吉田 そういえば、前回はJAXAの方々と話し込んでいましたね。

福山 そうそう。まさか深夜3時に軌道エレベータの話で盛り上がるとは思いもしませんでした(笑)。

――なぜJAXAの方々が?

吉田 僕がたまたまJAXAのイベントの司会をさせていただいて、そのツテで食事会に誘ったんです。JAXAの方々って、子どもの頃に『機動戦士ガンダム』や『宇宙戦艦ヤマト』を観て宇宙開発を志した人が多いんです。あの“はやぶさ”のイオンエンジンを作った宇宙科学研究所長の國中均博士の好きな言葉は「こんなこともあろうかと」ですから(笑)。
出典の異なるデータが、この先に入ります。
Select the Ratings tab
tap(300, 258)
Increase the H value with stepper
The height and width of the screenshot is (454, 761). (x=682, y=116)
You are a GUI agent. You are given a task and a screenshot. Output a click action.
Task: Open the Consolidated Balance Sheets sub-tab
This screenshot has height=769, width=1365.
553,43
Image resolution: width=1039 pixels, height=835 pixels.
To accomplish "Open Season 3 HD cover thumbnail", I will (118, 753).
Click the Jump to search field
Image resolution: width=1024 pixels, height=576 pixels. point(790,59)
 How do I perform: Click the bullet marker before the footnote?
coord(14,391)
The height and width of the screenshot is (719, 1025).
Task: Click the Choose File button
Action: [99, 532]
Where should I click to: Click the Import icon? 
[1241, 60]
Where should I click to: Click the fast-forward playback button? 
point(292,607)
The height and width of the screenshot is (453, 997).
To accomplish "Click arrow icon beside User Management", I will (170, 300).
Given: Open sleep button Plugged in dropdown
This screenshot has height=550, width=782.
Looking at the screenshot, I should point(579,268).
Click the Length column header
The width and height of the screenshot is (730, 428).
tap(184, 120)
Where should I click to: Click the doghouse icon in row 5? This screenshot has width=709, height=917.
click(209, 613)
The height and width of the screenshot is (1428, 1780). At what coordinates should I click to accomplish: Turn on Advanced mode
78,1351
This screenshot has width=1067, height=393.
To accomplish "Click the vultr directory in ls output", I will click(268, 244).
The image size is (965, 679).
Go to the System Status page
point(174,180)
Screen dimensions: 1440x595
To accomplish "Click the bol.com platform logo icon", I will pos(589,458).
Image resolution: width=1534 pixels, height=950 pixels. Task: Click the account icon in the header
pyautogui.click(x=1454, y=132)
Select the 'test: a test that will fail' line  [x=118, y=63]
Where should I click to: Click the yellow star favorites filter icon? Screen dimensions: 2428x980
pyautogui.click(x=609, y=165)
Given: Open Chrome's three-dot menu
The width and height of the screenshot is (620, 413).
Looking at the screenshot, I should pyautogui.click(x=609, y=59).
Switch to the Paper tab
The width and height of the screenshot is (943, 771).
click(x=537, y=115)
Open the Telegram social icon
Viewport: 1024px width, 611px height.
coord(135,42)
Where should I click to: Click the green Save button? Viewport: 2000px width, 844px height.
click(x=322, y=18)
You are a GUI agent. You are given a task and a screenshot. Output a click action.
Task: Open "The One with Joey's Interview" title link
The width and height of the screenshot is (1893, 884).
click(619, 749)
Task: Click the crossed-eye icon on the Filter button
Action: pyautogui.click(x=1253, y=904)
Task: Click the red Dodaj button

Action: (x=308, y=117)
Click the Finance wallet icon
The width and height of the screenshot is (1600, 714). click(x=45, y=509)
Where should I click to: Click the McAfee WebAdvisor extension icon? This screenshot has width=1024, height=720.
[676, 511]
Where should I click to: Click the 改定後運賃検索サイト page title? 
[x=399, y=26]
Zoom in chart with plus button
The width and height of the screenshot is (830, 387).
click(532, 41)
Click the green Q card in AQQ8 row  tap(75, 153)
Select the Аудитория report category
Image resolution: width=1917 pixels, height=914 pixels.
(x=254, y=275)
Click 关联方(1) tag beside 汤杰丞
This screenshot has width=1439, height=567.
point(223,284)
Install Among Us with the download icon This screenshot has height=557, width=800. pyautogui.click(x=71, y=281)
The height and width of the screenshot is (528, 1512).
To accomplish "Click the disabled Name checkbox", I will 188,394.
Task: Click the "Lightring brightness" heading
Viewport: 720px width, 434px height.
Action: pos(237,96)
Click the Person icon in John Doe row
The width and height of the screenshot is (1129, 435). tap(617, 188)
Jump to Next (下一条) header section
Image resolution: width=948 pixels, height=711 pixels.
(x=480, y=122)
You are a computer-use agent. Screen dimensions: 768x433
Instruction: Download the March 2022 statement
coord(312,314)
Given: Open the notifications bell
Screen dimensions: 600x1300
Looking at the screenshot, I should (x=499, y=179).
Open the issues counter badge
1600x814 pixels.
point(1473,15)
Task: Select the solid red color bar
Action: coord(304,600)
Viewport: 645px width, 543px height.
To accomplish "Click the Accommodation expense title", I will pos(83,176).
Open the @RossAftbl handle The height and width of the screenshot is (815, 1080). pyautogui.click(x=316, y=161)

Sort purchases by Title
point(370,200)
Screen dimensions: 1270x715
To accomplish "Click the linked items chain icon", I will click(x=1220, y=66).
福山 毎回誰が食事会に来るのかまったく知らないし、全員がほぼ初対面なんですけど、自分の仕事や好きなことを話していくうちに、不思議と会話が成り立っていくんです。哲学の話になったかと思えば、ラグビーの話になったり、仏教やキリスト教の話になるなど、まるでザッピングのように会話が進んでいくんですけれど、それが心地良いんです。

――その会話についていけるのがすごいですね(笑)。

福山 皆さん、超絶頭が良いので、僕も必死です(笑)。パブリックイメージからすると意外かもしれませんけど、僕はコミュニケーションに関しては本当に受動的で、引きこもりに近いんですよ。だから本来ならば異業種の、しかも初対面の方と話すことがいちばん苦手なんですけど、でもそれが全然嫌じゃないんですよね。

吉田 そうだったんですね。

福山 吉田さんの食事会は全員が同じ条件ですし、そこに集まっている方々が魅力的。皆さんそれぞれの分野のプロフェッショナルなので、彼らがどういう言葉を使って何をどう伝えようとしているのかがすごく勉強になるんですよね。

――吉田さんもコミュ障を公言していて、それをテーマにした著書も出されていますよね。

吉田 僕も本来は初対面の人と話すのは本当に苦手なんですよ。でもアナウンサーになっちゃったから、強制的に年間200回ほど本番がやって来るという(笑)。

福山 吉田さんが人と話すのが苦手ということも驚きですけど、それならなぜアナウンサーになったんですか。

吉田 受かると思わなくて受けたら、偶然にも受かっちゃったんです。もともとオタクですから、好きなことについて延々と喋ることは好きだったんです。でも人と会ったり、知らない人と喋るのは苦手という状態で、でも仕事だしやるしかないと臨んでみたら、どうやら相手側にも僕と同じような人はたくさんいるなと気づいたんです。実はコミュ障タイプの人って、相手が非コミュ障であればあるほど辛いんです。こちらの気持ちに微塵も気づかないし、理解もできないわけですから。でも同じコミュ障タイプ同士なら、少なくともお互いのしんどい気持ちは理解できますよね。だったらやりようはあるなと思って、心理学などを調べつつ、自分なりのコミュニケーション術を構築していったんです。